その分、狭く深く専門性を身につけることになりますが、比較的小さな紹介会社であれば幅広く担当することができるため、様々な業界について学ぶことができます。
いい人材を紹介するにはそれだけ担当企業や担当業界のことについて勉強しなくてはなりません。
いろんな業界を担当することで各産業の理解が深まり、社会全体のことがこれまでと違う視点で捉えられる感覚になってきます。
営業力が身につく
人材紹介会社は参入障壁の低いビジネスであり数多くの事業者が存在します。
その結果、どの企業に営業をかけてもすでに複数のエージェントを使っていることが当たり前であり、その中で自社を新たに取引先として追加してもらうにはかなりの営業力が求められます。

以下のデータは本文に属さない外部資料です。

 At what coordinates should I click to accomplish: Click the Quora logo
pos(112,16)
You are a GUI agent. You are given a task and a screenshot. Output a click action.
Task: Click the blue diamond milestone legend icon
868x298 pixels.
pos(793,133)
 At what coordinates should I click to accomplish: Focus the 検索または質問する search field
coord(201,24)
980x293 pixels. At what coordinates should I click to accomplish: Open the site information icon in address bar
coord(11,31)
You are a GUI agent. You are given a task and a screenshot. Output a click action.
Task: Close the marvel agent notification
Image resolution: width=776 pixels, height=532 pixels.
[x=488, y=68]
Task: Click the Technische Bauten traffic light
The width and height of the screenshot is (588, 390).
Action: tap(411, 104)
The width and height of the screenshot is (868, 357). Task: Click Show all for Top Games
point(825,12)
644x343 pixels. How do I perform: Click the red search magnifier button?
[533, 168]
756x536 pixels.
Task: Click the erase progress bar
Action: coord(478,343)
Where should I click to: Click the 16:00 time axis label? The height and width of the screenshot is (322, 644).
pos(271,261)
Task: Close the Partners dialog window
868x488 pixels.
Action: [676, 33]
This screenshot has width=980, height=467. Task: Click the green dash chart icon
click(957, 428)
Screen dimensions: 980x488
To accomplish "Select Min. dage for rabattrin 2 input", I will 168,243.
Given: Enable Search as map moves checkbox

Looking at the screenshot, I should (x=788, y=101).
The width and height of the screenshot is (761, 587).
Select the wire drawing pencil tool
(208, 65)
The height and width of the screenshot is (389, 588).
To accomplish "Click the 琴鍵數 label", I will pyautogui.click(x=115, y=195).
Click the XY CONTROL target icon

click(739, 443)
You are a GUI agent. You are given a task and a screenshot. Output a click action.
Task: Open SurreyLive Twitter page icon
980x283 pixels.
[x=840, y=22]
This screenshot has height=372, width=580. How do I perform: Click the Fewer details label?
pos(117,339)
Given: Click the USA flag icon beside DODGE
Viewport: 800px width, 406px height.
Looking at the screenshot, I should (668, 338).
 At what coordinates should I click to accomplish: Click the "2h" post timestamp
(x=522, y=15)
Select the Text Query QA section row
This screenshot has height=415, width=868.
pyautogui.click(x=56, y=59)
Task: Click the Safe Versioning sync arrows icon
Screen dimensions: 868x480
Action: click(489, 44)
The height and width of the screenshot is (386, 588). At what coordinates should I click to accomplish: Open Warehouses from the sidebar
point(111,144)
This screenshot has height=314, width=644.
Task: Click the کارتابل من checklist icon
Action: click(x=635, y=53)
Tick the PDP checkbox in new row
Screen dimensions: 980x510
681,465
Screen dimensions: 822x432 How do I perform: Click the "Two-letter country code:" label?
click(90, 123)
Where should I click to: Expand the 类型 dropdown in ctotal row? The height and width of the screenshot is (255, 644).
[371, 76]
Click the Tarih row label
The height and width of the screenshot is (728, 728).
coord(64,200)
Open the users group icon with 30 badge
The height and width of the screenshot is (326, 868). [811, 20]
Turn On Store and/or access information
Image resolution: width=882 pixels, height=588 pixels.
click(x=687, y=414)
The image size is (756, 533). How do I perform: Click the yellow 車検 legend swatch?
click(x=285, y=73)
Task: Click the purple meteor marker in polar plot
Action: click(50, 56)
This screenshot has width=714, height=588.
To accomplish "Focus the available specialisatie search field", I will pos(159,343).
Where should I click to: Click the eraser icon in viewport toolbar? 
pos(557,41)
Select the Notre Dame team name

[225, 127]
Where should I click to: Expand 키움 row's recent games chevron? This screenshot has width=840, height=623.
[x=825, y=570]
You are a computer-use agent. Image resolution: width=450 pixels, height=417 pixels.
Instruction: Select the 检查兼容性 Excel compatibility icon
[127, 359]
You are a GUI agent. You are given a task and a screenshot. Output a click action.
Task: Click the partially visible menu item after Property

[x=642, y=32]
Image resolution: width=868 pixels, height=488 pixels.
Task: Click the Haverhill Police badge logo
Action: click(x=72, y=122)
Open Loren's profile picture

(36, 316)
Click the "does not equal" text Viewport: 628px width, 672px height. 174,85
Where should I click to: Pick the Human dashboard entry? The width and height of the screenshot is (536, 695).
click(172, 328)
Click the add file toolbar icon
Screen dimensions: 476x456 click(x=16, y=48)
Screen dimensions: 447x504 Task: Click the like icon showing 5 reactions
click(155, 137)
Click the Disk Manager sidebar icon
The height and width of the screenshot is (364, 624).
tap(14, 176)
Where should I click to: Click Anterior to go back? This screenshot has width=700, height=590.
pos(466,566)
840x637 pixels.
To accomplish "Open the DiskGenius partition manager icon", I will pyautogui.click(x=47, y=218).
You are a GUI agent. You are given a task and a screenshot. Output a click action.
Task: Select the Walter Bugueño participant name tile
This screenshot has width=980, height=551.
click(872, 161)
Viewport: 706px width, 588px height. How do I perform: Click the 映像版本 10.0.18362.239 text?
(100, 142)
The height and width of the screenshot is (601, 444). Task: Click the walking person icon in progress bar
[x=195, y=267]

商品に明確な違いが打ち出しずらいからと言って値下げ競争をしてしまうと利益が出なくなるため、タフな交渉を繰り返していく結果、高度な交渉力が身につきます。
人材紹介会社の企業向け営業で実績を出せれば他の業界でも重宝される営業力を身につけることができます。
成果を出すといくらでも年収を上げられる
結果を出せばかなりの高収入が期待できます。
人材紹介の場合、コストは自らの人件費がメインであるため、そのコスト分を売り上げればそれ以降は全て利益と言っても過言ではありません。
外資や小さな紹介会社ほど給与に占めるインセンティブ比率を高く設定している傾向にあり、成果を出せれば年収3000〜5000万円を超えることだって可能です。
長く続けるほど成果を出しやすくなる
人材紹介のコンサルタントにとって、担当業界における人脈は掛け替えのない資産です。
自分が転職支援した人物が今度は求人を発注してくる立場になったり、転職を希望する友人を紹介してくれたりと、信頼関係を築けば長期的なパートナーになることも可能です。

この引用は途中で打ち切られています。